La première vie de l’homme au chapeau melon… Jacques Roisin se mit en marche, ayant bien à l’esprit la mise en garde de Freud qui voyait dans la démarche du biographe un désir infantile d’idéalisation qui l’empêcherait d' » accéder aux secrets les plus attirants de la nature humaine « . Son enquête allait de toute façon mettre en pièces l’idéal, tant Magritte et ses frères, dans le souvenir des gens qui les avaient côtoyés à Châtelet, Lessines ou Charleroi, sont systématiquement dépeints comme des  » tchaukîs « , comme on dit en dialecte picard, des  » possédés du diable « . En complet porte-à-faux avec l’attitude bien connue du peintre, petit bourgeois routinier, ennuyeux à souhait et tellement provincial avec son manteau raide et cet indécrottable chapeau melon que l’on retrouve dans nombre de ses toiles.
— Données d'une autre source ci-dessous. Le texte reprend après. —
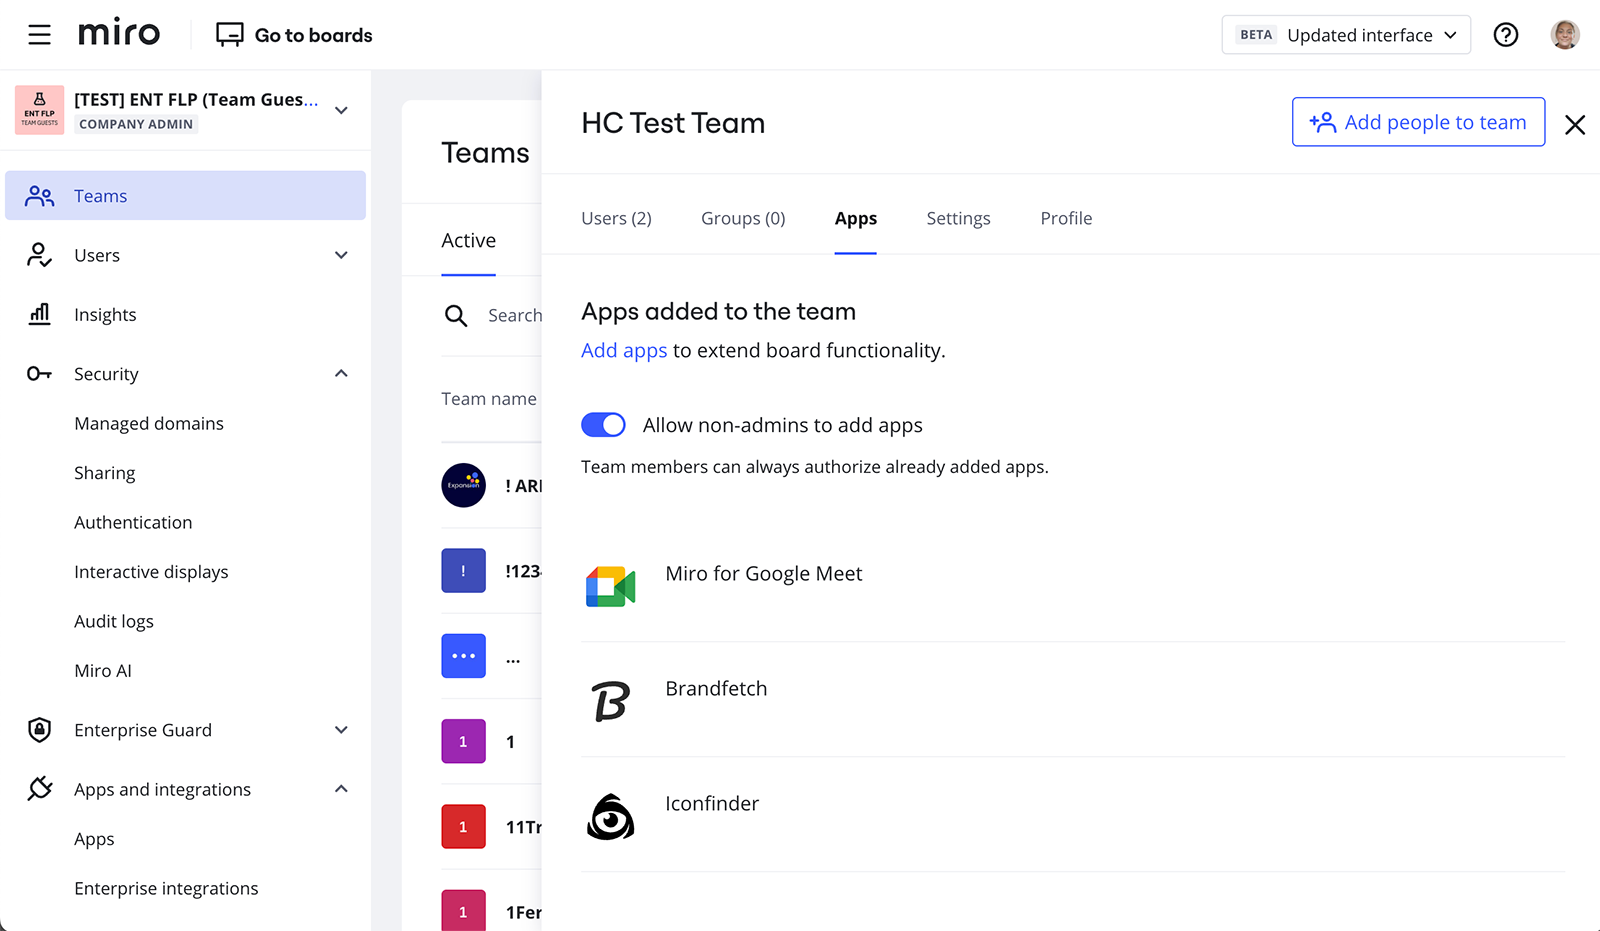Click the Iconfinder app icon

(x=610, y=816)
Pouvait-il s’agir d’un camouflage ? Pour étayer sa théorie, le psychanalyste s’est intéressé aux analogies entre Le Fils de l’Homme, chef-d’oeuvre de 1964 figurant le personnage emblématique de Magritte, le visage caché par une pomme, et L’Homme des foules, une nouvelle d’Edgar Allan Poe, l’auteur fétiche du peintre. Il y est question d’un brigand cherchant à se fondre dans la foule des commis en gabardine et melon,  » car il veut connaître l’impression de pouvoir s’y fondre pour camoufler son génie du crime « , écrit Jacques Roisin. Selon Poe, il y aurait ainsi deux races d’hommes : celle des commis et celle des brigands. A laquelle appartenait donc Magritte ? C’est l’objet de l’enquête, de la quête du biographe. D’autant que certaines réactions du peintre ne cadraient pas avec le monceau d’ennui que semblait constituer sa vie : une dérision féroce pour toute chose qu’il aimait et des actes dominés par ce qu’il appelait son  » démon de la perversité  » – appellation empruntée également à Poe. De grands coups de pied au cul, par exemple, dont il pouvait gratifier ses interlocuteurs sans crier gare…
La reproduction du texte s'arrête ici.